Investors have often complained of excessive propensity to control by the government and being frustrated by politicians with vested interests or compete with state entities through their private businesses. Some even demand huge sums of kickbacks from potential investors.

Political risk in most of the state entities earmarked for privatisation is very high and policies often change with change of leadership at parent ministries. Entities such as Ziscosteel, NRZ, AirZim, Zupco, Industrial Development Corporation (IDC) and ZMDC, have often failed due to excessive goverment control and political interference in their operational affairs.

For privatisation to work, there is need for political will to remove excessive government control, curb corruption and allow private investors take up controlling stakes. Very few investors would be interested in having a minority stake in highly indebted assets where political and legal risks are rife.

Respect for property rights
Key institutions such as protection of investor property rights, contracts enforcement, free and open markets and rule of law are the bedrock of economic development globally.

Critically, investors assess government record on upholding these key institutions and base investment decisions on such records (not leadership rhetoric). Zimbabwe’s history is littered with a poor track record on upholding contracts and respecting property rights.

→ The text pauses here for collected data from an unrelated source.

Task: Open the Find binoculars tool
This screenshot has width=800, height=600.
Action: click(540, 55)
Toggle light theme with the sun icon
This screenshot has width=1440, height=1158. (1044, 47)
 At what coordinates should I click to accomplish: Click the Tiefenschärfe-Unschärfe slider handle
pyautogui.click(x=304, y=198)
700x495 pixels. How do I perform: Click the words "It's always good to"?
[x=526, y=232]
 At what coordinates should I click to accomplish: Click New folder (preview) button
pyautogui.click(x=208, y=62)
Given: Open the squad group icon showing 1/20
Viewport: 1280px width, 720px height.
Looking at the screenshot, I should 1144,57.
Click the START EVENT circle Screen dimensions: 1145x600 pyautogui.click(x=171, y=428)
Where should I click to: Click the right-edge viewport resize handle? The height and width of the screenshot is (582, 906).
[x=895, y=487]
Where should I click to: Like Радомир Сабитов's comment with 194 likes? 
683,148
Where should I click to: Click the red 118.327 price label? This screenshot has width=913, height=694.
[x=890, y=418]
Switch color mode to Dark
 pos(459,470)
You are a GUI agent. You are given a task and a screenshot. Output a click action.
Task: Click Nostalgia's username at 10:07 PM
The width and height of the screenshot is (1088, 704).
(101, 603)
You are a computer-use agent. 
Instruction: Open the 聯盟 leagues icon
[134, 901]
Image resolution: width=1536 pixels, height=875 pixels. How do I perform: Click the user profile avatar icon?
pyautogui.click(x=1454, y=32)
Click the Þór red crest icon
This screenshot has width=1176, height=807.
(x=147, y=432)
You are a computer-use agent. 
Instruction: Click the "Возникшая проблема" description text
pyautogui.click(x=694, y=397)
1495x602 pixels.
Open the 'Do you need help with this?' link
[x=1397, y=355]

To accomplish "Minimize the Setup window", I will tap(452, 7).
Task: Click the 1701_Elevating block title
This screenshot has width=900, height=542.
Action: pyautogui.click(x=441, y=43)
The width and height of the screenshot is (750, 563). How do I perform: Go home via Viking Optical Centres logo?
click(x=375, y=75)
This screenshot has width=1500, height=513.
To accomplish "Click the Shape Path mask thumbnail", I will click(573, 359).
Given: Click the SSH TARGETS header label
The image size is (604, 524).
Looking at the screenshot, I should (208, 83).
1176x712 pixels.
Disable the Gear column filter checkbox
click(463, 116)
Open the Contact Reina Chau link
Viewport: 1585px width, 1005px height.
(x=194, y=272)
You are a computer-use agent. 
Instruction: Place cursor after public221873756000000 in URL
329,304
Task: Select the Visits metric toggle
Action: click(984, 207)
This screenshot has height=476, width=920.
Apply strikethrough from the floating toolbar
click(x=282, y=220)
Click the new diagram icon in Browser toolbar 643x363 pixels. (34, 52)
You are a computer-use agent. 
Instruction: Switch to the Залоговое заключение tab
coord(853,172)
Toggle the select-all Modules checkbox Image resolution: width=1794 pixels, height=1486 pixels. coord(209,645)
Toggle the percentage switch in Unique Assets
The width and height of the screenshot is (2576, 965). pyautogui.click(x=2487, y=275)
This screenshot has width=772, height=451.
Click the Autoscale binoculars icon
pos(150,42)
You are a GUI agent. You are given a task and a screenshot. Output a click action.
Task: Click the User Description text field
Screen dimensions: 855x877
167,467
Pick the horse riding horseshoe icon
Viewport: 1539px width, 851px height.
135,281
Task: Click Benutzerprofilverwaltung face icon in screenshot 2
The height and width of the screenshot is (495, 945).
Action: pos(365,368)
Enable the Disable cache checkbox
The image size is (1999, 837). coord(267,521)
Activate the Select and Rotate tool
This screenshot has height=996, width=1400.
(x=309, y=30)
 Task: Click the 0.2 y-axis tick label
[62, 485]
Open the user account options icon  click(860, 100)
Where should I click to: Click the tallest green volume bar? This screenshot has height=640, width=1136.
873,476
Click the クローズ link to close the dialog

A clear example is the cancellation of the US$400 million tender to recapitalise NRZ, which was won by a joint bid from Diaspora Infrastructure Development Group (DIDG) and South
Africa’s Transnet.

The tender was cancelled before any public inquiry into project could be conducted, and despite provision of regional bank guarantees to finance the project. Equally damaging are the politically connected farm invasions that still happen to this day.

The local economy has been very volatile and the constant change of government policies has only but entrenched a sense that Zimbabwe is not yet prepared to wean off its loss-making state entities.

Privatisation has remained more of rhetoric with limited political will to see a turnaround in the affairs of state owned enterprises. Political goals have become a priority at the expense of the efficient running of SEPs for the benefit of the nation. It is imperative to point that capital has the same rules globally and investors look at markets where they can be able to repatriate their capital without overregulation or policy discord from the host government.

There has been limited quality investment enquiries on the assets to be privatised in Zimbabwe due to known political, legal and economic risks. Investors envisage an investment environment where their property is protected by rule of law (through independent courts) and not by political interests as those can shift overnight.